= Aim of the task =
Find the line that contains "Viewport: 555px width, 432px height." in the entries below. Output it and each later line exactly, and nothing else.

--- --- ---

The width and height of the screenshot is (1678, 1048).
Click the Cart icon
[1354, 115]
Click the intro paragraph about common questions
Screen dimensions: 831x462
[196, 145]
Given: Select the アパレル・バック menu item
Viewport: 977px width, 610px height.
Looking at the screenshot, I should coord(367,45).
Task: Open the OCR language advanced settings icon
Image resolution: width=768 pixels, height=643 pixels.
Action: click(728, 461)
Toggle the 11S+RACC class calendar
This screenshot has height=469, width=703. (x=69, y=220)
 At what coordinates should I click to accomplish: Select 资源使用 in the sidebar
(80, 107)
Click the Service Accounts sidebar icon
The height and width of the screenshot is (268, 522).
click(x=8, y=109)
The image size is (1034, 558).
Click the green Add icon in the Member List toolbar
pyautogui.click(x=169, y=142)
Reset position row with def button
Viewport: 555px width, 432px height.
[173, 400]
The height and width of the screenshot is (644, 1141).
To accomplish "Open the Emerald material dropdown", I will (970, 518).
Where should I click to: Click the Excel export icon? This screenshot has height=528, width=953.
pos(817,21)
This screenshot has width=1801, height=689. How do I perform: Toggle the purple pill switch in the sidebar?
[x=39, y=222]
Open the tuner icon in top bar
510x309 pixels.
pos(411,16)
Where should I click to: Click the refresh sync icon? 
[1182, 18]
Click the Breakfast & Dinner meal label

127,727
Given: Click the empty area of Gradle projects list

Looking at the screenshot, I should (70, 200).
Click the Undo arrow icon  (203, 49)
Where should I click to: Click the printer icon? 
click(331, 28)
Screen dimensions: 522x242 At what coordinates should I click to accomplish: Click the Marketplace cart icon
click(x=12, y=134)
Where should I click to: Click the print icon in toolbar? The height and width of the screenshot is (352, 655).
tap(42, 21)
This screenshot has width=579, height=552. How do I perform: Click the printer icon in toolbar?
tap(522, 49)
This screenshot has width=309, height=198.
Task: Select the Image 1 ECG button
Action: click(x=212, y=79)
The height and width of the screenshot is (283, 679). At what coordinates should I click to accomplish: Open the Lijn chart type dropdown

--- --- ---

= Your solution =
Viewport: 555px width, 432px height.
[173, 400]
The height and width of the screenshot is (644, 1141).
To accomplish "Open the Emerald material dropdown", I will (970, 518).
Where should I click to: Click the Excel export icon? This screenshot has height=528, width=953.
pos(817,21)
This screenshot has width=1801, height=689. How do I perform: Toggle the purple pill switch in the sidebar?
[x=39, y=222]
Open the tuner icon in top bar
510x309 pixels.
pos(411,16)
Where should I click to: Click the refresh sync icon? 
[1182, 18]
Click the Breakfast & Dinner meal label

127,727
Given: Click the empty area of Gradle projects list

Looking at the screenshot, I should (70, 200).
Click the Undo arrow icon  (203, 49)
Where should I click to: Click the printer icon? 
click(331, 28)
Screen dimensions: 522x242 At what coordinates should I click to accomplish: Click the Marketplace cart icon
click(x=12, y=134)
Where should I click to: Click the print icon in toolbar? The height and width of the screenshot is (352, 655).
tap(42, 21)
This screenshot has width=579, height=552. How do I perform: Click the printer icon in toolbar?
tap(522, 49)
This screenshot has width=309, height=198.
Task: Select the Image 1 ECG button
Action: click(x=212, y=79)
The height and width of the screenshot is (283, 679). At what coordinates should I click to accomplish: Open the Lijn chart type dropdown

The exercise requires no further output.